• _Required action_
What lines in the records below hold the string "beside"? Please show them.

(Pixel coordinate grounding data)
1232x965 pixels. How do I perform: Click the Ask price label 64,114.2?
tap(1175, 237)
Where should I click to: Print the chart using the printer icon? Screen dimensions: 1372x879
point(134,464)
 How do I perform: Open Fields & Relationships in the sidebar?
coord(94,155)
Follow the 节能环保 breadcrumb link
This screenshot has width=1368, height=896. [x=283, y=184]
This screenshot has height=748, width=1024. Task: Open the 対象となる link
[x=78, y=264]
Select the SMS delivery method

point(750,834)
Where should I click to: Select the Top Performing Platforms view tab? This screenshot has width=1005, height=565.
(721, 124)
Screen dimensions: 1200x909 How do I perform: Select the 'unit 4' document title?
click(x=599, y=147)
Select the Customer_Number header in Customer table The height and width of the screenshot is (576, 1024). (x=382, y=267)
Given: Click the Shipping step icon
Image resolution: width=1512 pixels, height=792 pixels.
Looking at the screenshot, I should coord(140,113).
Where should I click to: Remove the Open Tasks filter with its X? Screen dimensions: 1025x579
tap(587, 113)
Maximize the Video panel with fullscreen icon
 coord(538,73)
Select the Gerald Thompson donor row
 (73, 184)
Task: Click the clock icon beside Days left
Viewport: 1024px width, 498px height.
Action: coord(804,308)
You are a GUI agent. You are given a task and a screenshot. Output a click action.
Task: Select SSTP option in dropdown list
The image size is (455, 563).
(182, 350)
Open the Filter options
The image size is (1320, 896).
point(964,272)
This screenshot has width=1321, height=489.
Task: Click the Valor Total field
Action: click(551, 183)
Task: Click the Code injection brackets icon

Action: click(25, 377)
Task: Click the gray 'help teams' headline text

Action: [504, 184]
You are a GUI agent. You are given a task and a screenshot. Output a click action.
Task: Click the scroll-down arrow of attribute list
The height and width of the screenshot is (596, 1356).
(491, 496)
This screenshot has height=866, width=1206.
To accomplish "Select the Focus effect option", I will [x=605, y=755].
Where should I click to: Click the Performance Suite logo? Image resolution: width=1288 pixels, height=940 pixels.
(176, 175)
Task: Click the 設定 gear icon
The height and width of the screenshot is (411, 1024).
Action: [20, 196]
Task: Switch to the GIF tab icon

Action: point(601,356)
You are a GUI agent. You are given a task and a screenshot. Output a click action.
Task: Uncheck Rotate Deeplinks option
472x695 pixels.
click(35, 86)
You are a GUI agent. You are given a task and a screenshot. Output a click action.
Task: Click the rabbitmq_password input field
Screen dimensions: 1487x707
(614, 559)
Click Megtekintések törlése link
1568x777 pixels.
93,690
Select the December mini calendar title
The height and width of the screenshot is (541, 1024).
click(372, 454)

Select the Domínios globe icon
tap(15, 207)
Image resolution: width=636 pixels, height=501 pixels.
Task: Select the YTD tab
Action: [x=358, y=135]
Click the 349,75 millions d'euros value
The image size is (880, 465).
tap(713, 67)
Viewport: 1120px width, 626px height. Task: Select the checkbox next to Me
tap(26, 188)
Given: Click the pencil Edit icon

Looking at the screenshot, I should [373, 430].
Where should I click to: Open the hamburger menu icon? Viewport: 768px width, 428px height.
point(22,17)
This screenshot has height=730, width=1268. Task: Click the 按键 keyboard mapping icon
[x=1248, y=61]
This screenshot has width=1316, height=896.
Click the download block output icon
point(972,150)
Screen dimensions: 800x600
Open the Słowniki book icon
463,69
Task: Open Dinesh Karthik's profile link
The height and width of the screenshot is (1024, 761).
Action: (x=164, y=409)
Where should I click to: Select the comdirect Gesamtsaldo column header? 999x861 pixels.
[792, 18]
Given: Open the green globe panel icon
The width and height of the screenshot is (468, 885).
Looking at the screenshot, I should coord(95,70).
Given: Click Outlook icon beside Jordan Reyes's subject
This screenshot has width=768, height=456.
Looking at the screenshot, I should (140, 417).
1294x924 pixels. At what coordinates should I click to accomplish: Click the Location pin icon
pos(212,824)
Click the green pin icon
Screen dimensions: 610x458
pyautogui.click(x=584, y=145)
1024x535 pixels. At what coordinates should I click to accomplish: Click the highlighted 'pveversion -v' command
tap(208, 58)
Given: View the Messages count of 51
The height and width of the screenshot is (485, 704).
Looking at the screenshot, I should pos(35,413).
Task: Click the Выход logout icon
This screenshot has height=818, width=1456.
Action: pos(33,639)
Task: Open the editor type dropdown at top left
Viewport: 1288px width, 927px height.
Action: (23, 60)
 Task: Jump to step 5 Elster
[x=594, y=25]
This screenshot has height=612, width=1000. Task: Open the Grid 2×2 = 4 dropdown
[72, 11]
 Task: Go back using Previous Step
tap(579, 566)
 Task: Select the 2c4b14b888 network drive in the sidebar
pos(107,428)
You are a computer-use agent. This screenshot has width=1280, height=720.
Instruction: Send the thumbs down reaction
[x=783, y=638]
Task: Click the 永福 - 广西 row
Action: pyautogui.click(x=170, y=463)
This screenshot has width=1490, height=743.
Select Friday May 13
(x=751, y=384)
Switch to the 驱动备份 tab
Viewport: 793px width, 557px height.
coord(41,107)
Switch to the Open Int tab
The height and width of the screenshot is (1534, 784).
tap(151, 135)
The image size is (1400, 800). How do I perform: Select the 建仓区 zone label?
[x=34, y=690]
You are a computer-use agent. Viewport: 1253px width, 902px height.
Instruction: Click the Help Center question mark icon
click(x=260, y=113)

• _Task result_
Task: Click the clock icon beside Days left
Given: Click Outlook icon beside Jordan Reyes's subject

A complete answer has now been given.